With hospitals increasingly sending patients to the home rather than to the SNF setting, dialysis also provides a chance for SNFs to maximize their reimbursement under the Patient-Driven Payment Model (PDPM), which rewards providers for treating higher-acuity patients — a category that includes those who require dialysis, Josh Rothenberg, the chief operating officer and co-founder of Dialyze Direct noted.

This also makes them more vulnerable to illnesses such as COVID-19, as the Centers for Disease Control and Prevention (CDC) found in summer last year. And for dialysis patients who had to go off-site for their treatment, they had an automatic exposure risk with each trip.

“The fact is no matter how the infection control practices they tried to implement within the nursing home, there was this gap, patients that their lives depended on them going outside to a different facility and mingling with other populations and coming back to the nursing home,” Rothenberg pointed out.

Many SNFs and many states, realizing this, have started to take steps to expand their dialysis offerings. Dialyze Direct in March expanded in the state of Kentucky, after participating in a pilot program for SNF home hemodialysis run by the Bluegrass State’s Department of Health.

This was a six-month program for providers interesting in offering home hemodialysis in SNFs, with each dialysis provider allowed to start in one facility of their choice — though Rothenberg noted that he wasn’t aware of any other company participating in the pilot program. At the end of that time, the state surveyed Dialyze Direct and found it met the benchmarks and quality outcomes it was seeking, though Rothenberg and Paull told SNN they did not know which clinical indicators the state was examining.

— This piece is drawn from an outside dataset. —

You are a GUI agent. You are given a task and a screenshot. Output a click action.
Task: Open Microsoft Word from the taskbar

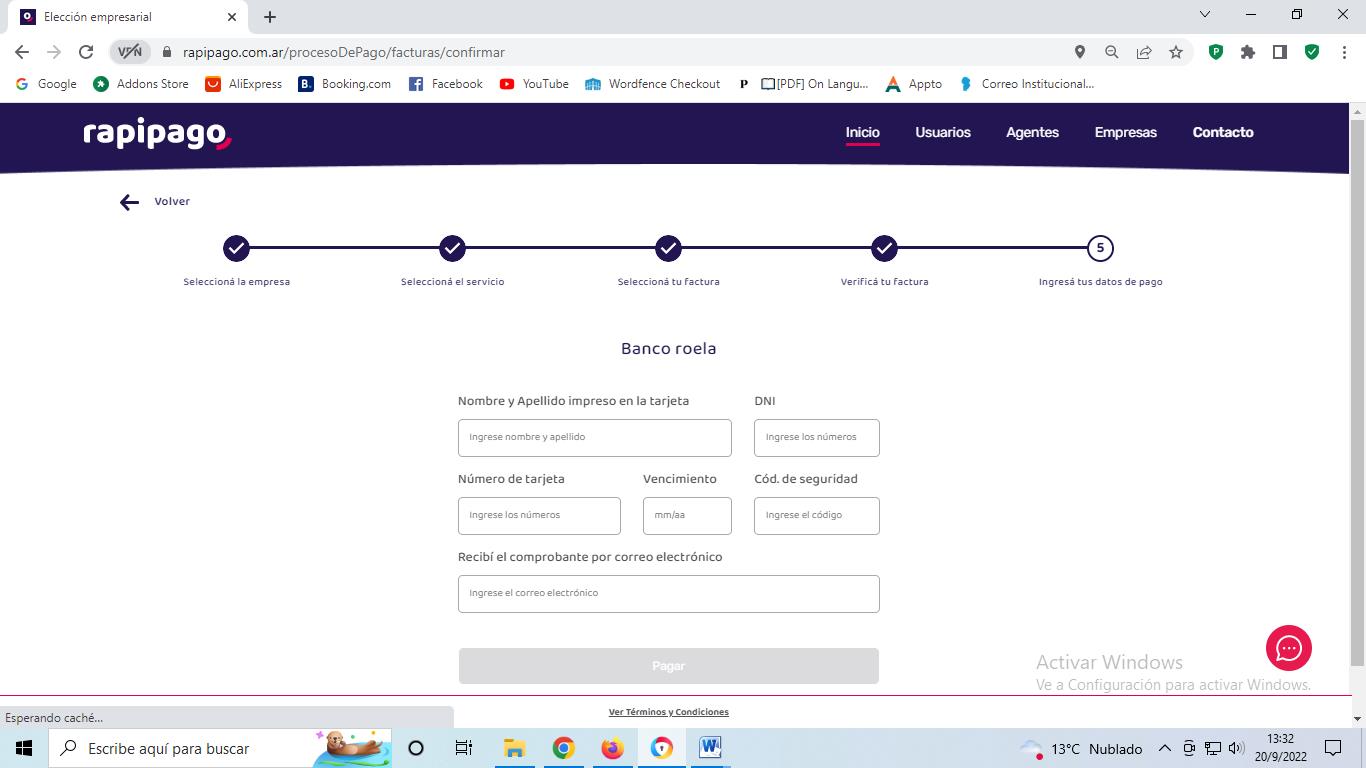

Over the course of the pilot, Dialyze Direct worked with six patients; it is now working with a “few dozen” facilities in Kentucky, with a presence in about 125 facilities across its entire footprint: Florida, Illinois, Indiana, Kentucky, Maryland, New Jersey, New York, Ohio, Pennsylvania, Tennessee, and Texas. The company is currently expanding to an additional 170 to 180 facilities, Rothenberg said.

Dialyze Direct is planning this expansion in part because of the demand rising throughout several markets, but also because the Centers for Medicare & Medicaid Services (CMS) is focusing on expanding in-house, staff-assisted home dialysis in the nursing home, Rothenberg said.

One of the clearest indicators of that fact lies in an update to the State Operations Manual — “the Bible of nursing home surveyors,” Rothenberg noted — that CMS made a few years ago. It put an emphasis on the need to educate patients; nursing homes have to educate patients on the ability to have home dialysis on-site, and for any patients who want this service, they must either provide it or move the patient to a facility that can provide it.

For Rothenberg, this is one of the biggest signs of CMS’ focus on providing dialysis on-site.

“One nursing home owner … he told me that pre-PDPM, dialysis was another tool to be able to receive more rehab patients,” he told SNN. “Post-PDPM, it became essential in order to strengthen the financial model of the nursing facilities. Post-COVID, it became almost existential for them to have dialysis on-site.”